WHAT THIS TASK INVOLVES: Would you retype, word for word, only the lines from the one holding "At what coordinates" through the final line of the entries below, without the pictures?

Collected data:
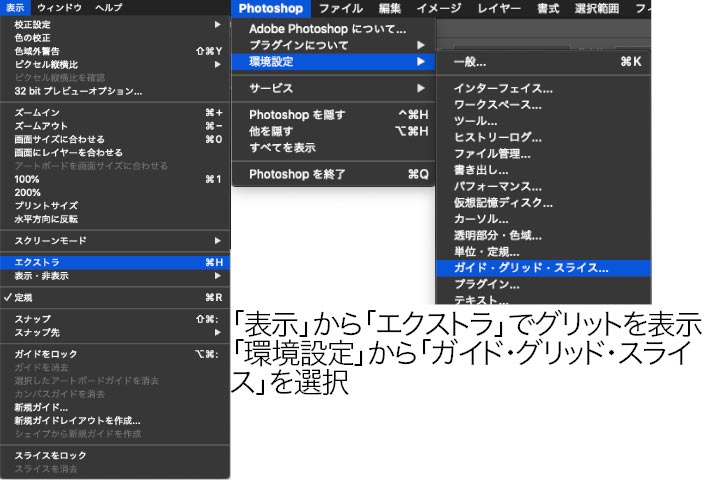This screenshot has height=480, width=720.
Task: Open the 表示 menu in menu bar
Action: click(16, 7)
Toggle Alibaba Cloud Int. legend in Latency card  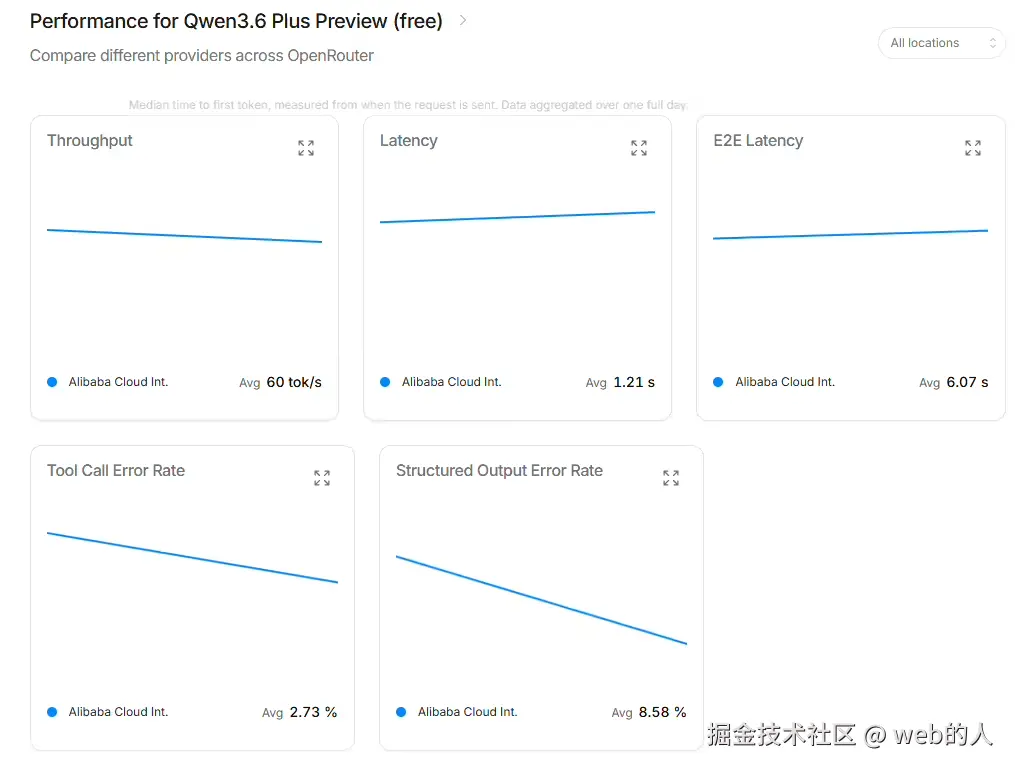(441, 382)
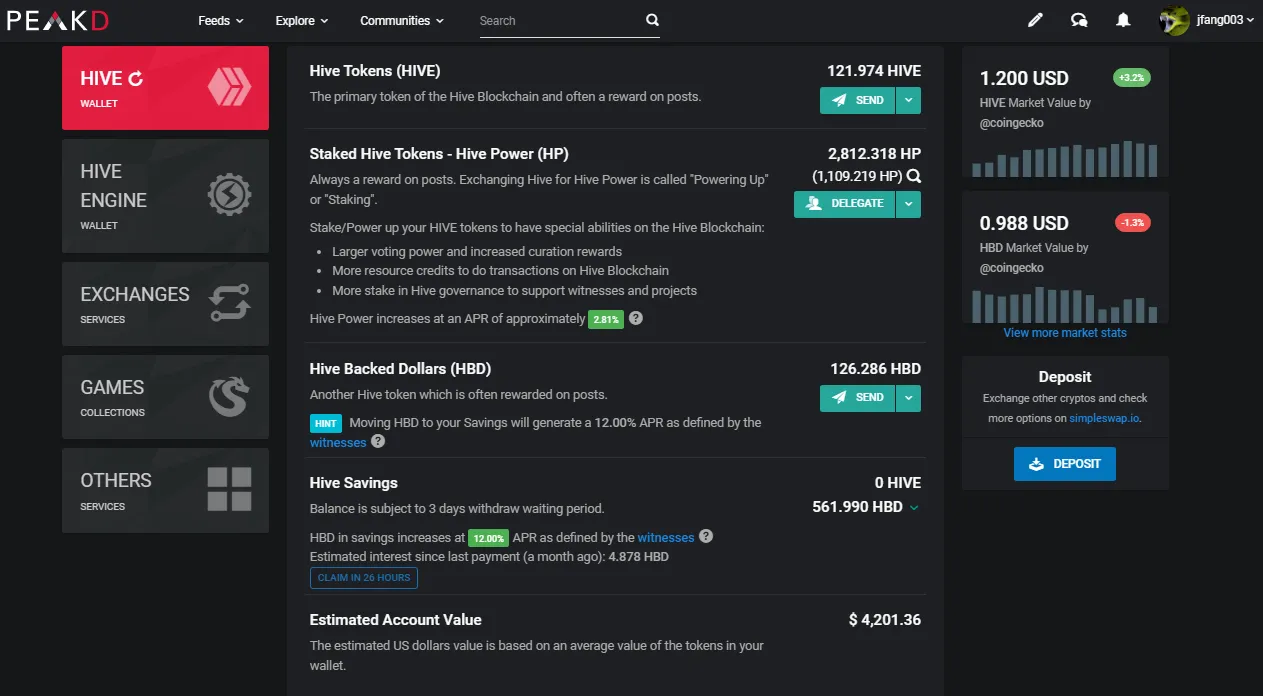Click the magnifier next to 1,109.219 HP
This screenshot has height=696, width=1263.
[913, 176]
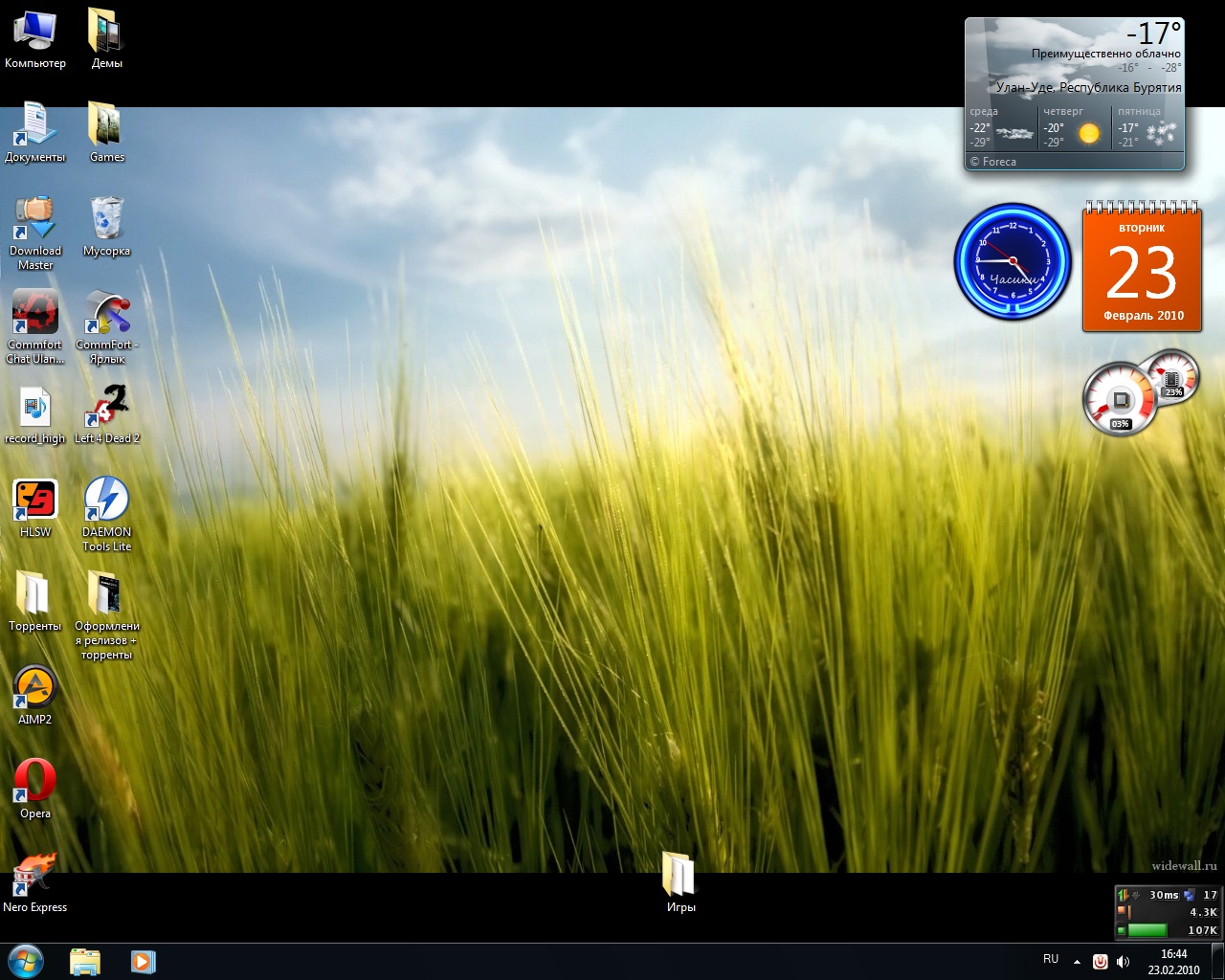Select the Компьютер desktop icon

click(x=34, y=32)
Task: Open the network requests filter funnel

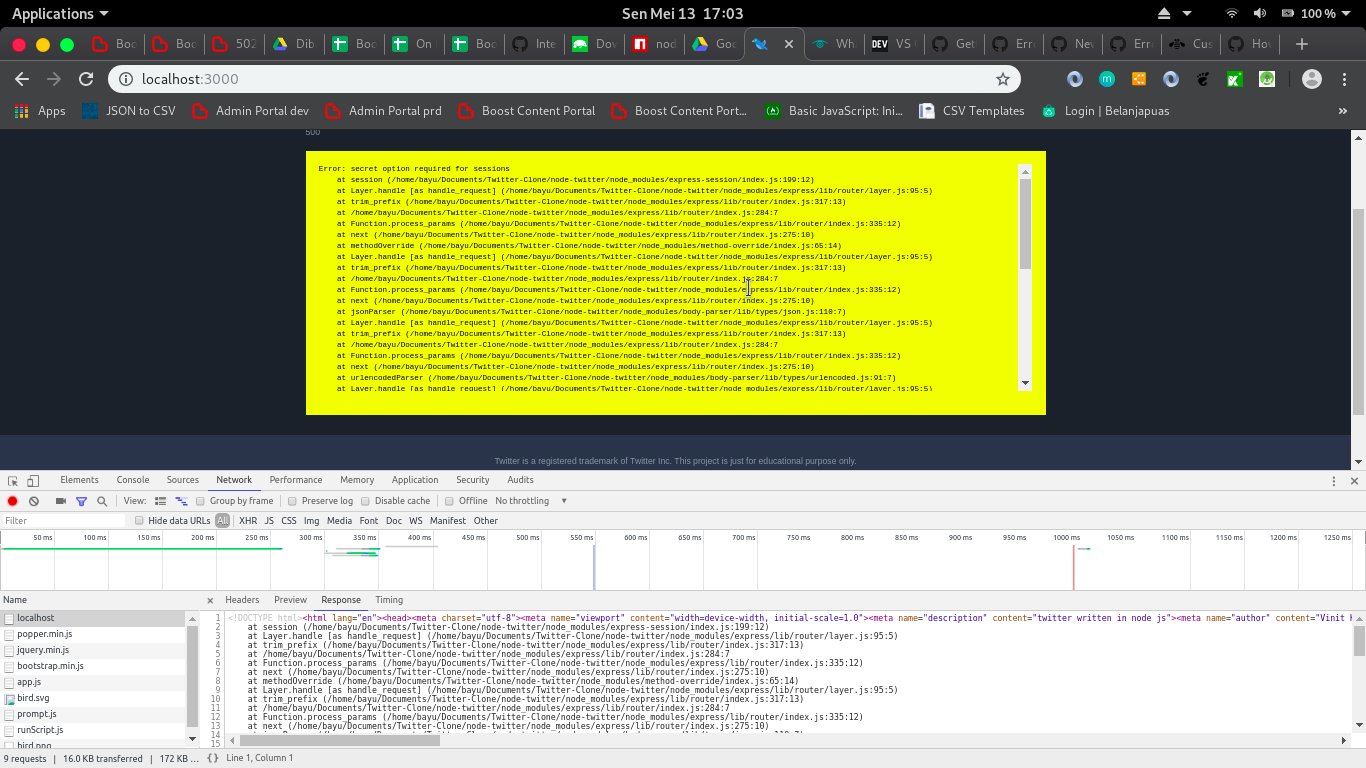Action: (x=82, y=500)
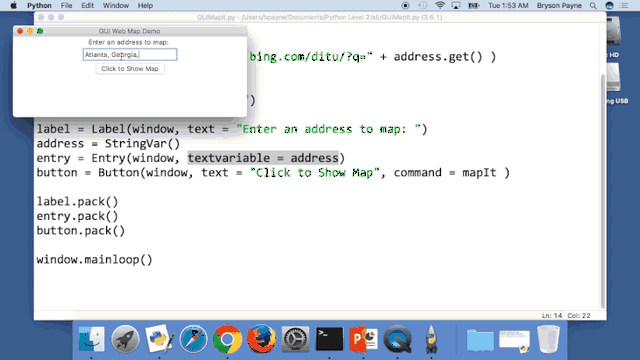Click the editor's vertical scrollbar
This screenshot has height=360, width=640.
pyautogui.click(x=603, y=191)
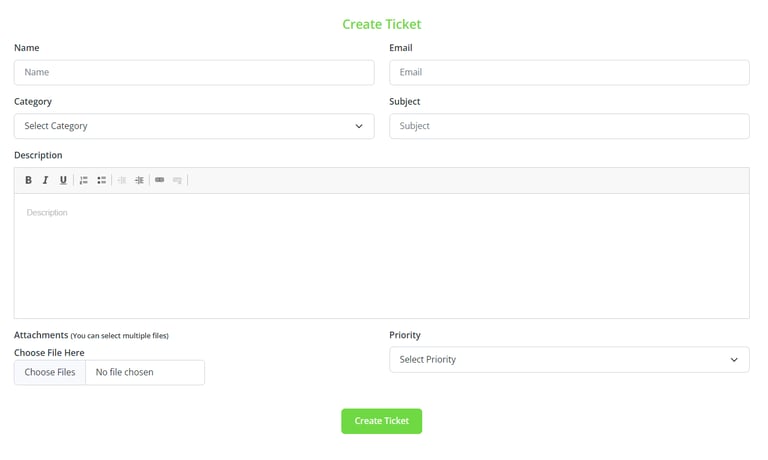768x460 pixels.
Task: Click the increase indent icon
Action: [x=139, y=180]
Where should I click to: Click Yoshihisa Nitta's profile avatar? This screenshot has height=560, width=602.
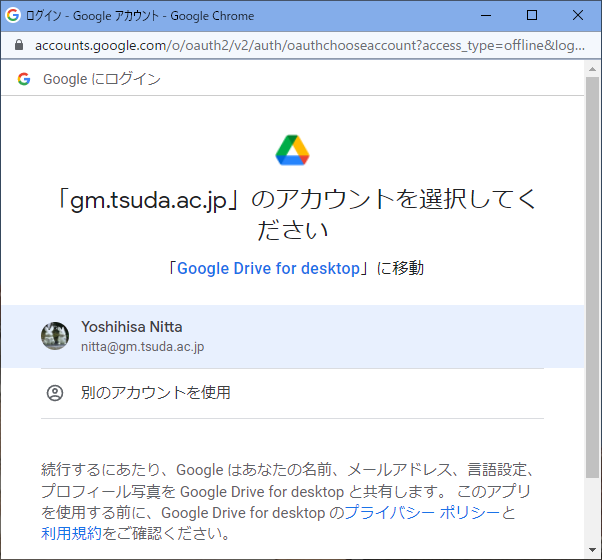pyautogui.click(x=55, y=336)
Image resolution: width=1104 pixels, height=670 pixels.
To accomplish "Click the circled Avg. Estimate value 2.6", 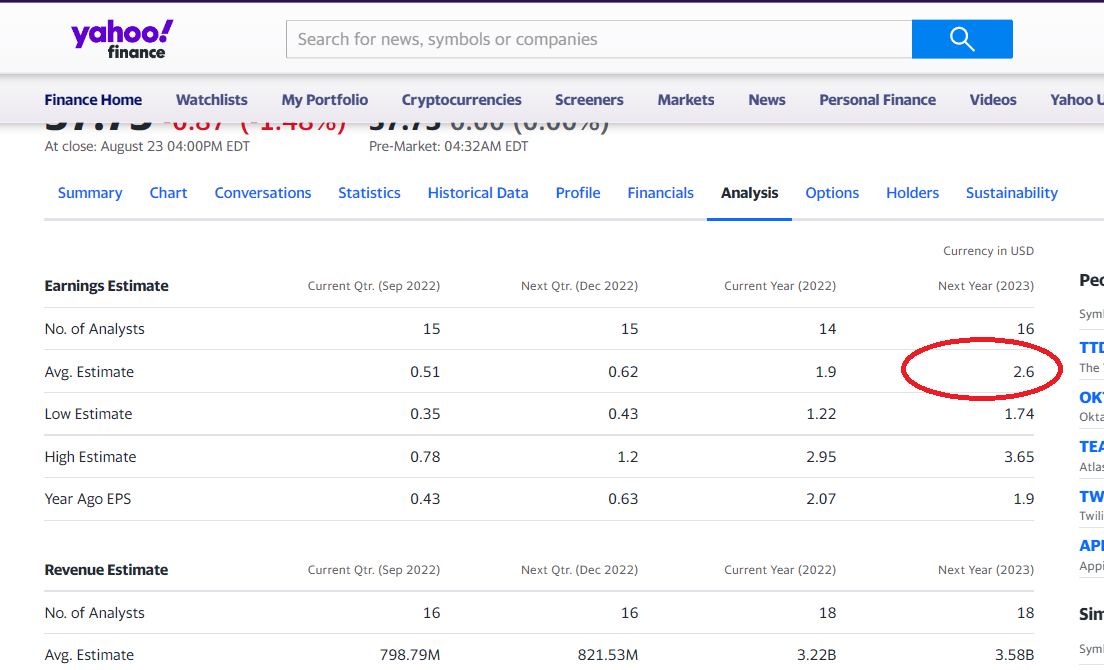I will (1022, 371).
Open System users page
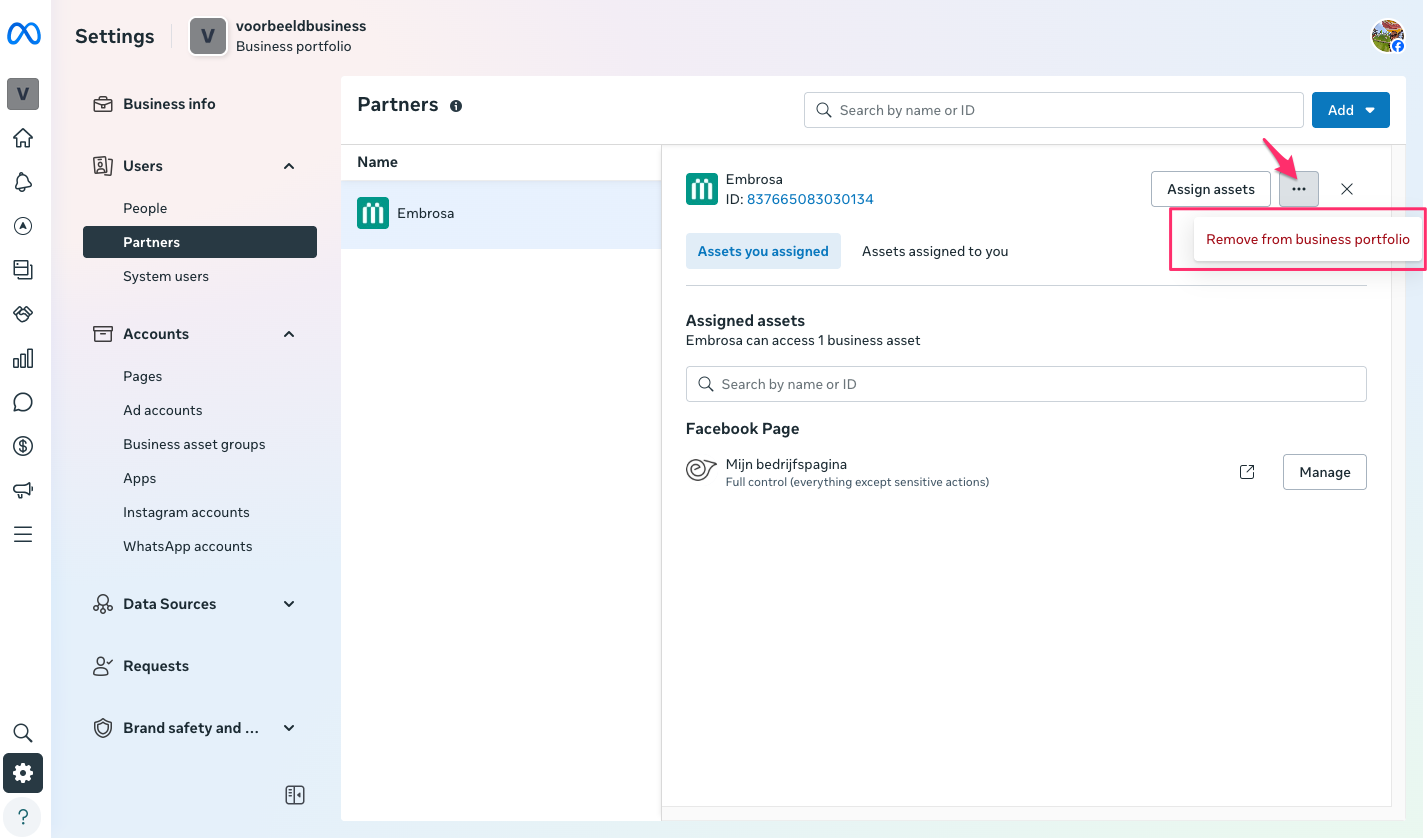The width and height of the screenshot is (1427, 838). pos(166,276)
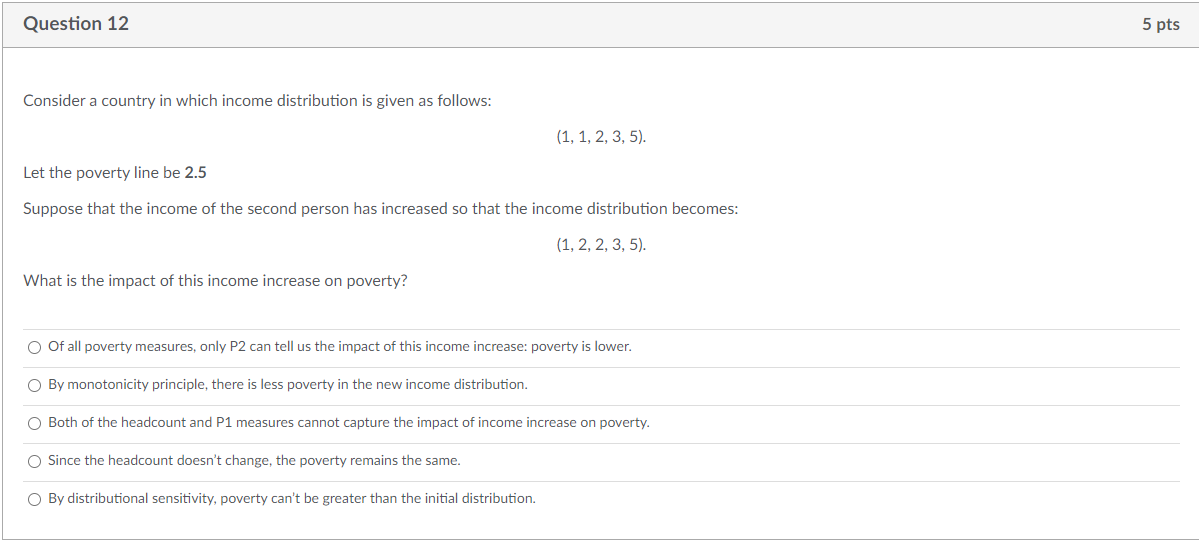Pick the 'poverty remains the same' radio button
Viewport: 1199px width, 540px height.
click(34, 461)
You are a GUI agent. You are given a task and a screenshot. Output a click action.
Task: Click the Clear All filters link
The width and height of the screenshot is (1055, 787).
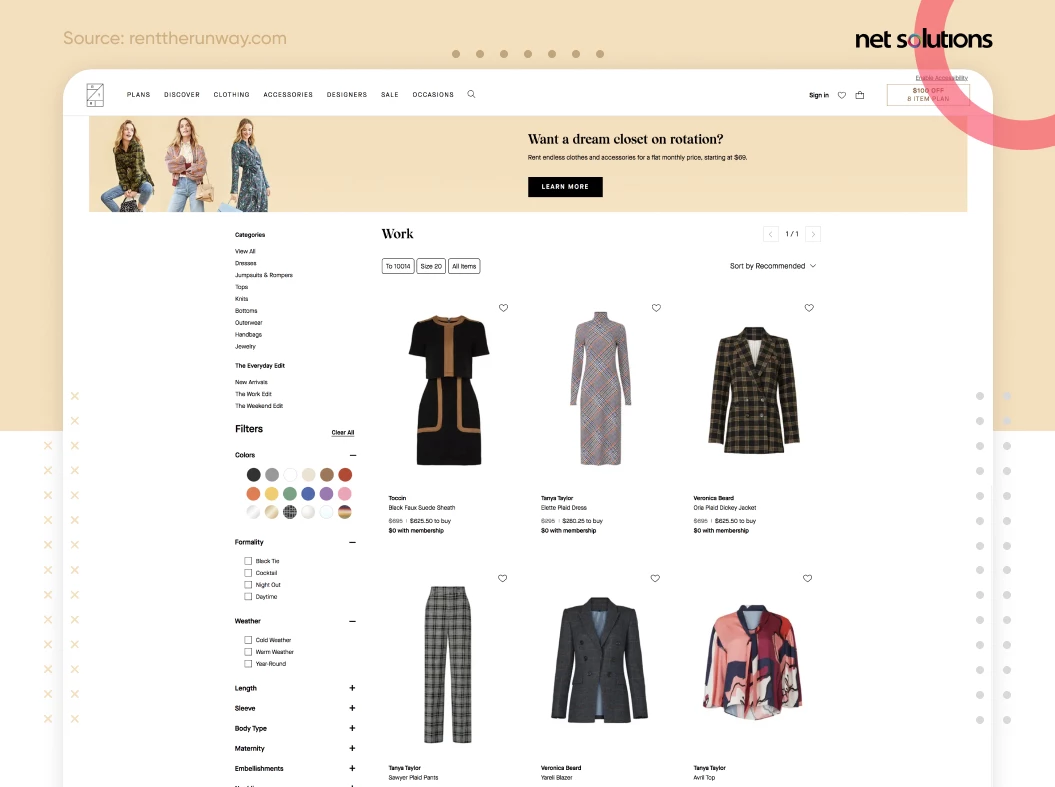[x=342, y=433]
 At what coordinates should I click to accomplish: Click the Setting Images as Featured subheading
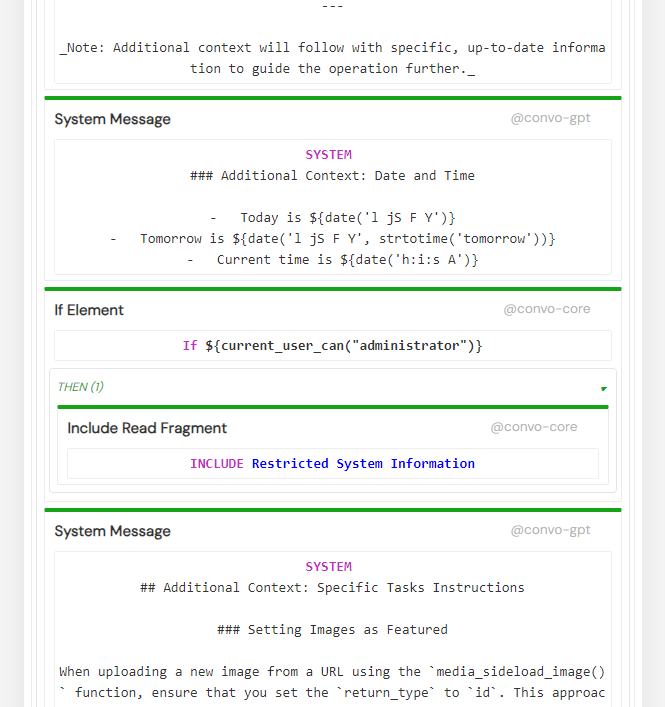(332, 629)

ANSWER SECTION:
 At what coordinates should I click to accomplish: Click the Setting Images as Featured subheading
(332, 629)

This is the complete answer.